◆ **Input data**:
______________________________

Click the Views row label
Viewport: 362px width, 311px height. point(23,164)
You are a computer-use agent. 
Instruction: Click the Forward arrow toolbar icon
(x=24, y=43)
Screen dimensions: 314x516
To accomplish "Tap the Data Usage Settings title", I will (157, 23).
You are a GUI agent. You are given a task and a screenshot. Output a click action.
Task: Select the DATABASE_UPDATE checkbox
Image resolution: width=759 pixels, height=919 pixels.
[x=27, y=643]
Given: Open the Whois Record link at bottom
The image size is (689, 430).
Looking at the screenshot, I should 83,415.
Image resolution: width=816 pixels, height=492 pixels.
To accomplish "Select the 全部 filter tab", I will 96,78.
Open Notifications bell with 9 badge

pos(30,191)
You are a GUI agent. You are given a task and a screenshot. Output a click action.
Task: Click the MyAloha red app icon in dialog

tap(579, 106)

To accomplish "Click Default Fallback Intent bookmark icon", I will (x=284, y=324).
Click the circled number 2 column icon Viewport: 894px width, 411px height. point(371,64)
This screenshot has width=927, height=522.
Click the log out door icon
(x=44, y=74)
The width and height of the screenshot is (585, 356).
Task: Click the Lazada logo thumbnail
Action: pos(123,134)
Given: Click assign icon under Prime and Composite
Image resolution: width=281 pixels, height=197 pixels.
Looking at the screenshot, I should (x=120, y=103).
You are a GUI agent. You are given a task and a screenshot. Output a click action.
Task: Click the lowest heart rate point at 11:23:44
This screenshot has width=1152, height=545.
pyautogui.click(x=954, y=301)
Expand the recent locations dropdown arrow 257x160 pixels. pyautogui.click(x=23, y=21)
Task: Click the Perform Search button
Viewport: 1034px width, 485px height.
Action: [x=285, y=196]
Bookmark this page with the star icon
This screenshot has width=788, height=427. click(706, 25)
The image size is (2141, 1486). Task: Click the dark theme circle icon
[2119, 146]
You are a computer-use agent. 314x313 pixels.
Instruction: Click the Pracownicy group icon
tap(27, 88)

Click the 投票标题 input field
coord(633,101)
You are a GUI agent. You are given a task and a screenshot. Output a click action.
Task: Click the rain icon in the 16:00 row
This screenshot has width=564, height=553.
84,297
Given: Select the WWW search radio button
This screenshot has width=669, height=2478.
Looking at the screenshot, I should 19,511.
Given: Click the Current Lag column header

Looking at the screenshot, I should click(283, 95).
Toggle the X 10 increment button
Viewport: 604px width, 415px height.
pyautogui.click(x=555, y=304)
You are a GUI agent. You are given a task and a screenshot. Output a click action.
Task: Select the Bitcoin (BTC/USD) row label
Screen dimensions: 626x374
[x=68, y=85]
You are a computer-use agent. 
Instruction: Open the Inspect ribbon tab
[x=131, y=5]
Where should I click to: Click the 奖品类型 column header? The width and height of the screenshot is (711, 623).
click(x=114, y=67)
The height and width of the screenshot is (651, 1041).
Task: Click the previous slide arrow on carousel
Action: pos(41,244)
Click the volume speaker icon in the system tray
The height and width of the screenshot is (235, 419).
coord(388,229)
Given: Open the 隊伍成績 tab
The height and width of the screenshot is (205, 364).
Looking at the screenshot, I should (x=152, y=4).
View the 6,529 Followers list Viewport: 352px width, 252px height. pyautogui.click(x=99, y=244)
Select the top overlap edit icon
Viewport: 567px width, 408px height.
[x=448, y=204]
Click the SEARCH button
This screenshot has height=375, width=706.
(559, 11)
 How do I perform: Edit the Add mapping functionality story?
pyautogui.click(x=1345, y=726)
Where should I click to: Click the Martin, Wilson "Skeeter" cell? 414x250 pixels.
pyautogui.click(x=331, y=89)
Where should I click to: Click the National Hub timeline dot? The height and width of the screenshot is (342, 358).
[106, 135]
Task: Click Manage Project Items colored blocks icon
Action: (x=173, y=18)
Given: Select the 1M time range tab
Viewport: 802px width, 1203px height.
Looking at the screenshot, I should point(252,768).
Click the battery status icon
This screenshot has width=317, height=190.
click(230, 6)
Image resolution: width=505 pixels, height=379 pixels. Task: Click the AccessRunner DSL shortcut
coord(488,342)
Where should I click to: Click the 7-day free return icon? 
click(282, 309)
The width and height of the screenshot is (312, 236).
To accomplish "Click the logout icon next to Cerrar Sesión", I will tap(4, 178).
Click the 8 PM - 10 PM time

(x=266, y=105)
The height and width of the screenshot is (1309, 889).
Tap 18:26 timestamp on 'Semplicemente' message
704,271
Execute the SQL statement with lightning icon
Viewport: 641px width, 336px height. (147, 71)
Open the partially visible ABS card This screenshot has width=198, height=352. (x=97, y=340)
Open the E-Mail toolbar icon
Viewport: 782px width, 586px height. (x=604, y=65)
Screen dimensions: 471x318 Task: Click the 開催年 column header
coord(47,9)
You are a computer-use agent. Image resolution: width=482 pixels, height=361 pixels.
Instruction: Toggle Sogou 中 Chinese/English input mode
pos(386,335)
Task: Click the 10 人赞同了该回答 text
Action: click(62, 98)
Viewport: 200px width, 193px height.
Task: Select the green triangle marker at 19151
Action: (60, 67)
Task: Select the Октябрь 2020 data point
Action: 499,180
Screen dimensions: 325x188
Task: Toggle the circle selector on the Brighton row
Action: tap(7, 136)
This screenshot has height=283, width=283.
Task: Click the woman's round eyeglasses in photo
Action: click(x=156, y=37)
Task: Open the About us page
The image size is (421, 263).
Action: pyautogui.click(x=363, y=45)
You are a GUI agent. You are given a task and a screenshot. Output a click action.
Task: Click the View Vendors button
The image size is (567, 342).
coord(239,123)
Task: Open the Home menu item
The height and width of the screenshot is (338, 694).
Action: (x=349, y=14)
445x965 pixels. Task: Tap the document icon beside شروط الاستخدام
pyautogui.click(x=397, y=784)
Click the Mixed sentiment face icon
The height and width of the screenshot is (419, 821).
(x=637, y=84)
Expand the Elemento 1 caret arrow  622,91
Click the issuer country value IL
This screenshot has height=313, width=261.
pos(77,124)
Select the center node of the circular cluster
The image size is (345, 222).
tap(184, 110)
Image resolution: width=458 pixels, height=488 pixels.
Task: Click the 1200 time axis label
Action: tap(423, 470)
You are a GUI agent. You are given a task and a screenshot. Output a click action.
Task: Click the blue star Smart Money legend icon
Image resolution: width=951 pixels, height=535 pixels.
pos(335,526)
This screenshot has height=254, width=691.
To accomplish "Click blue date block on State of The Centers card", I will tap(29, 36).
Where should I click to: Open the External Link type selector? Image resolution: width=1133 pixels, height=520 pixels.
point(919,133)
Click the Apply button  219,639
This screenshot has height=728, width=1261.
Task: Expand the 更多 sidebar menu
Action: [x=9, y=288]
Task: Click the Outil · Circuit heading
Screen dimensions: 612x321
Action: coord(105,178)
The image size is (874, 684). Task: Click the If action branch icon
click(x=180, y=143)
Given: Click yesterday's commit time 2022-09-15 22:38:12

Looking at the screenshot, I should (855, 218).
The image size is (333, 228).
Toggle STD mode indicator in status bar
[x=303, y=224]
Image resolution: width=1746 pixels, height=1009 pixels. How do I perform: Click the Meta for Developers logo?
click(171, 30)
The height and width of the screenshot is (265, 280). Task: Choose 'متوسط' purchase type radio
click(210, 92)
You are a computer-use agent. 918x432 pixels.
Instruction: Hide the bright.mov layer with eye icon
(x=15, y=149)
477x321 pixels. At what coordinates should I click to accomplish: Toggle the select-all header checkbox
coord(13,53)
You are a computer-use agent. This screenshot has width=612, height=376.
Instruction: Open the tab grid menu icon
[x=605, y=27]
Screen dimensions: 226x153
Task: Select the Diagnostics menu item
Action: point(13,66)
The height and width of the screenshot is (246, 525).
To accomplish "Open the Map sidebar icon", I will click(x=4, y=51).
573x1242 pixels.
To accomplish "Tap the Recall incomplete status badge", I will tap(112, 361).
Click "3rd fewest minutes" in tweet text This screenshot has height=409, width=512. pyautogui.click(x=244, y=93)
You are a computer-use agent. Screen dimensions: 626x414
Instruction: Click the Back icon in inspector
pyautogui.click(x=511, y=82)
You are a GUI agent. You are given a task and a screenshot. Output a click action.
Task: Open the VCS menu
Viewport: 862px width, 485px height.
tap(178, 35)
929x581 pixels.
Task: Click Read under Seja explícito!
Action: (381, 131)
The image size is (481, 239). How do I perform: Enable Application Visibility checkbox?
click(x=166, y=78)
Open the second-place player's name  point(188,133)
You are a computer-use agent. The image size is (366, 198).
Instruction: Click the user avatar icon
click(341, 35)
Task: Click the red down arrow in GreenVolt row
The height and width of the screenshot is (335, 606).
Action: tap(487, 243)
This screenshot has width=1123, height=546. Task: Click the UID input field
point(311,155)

______________________________

◆ **What you need to do**:
Reproduce the records above word for word, starting at the line containing "The image size is (2141, 1486)." and ending at the line containing "coord(633,101)".

◆ **Correct answer**:
The image size is (2141, 1486). Task: Click the dark theme circle icon
[2119, 146]
You are a computer-use agent. 314x313 pixels.
Instruction: Click the Pracownicy group icon
tap(27, 88)

Click the 投票标题 input field
coord(633,101)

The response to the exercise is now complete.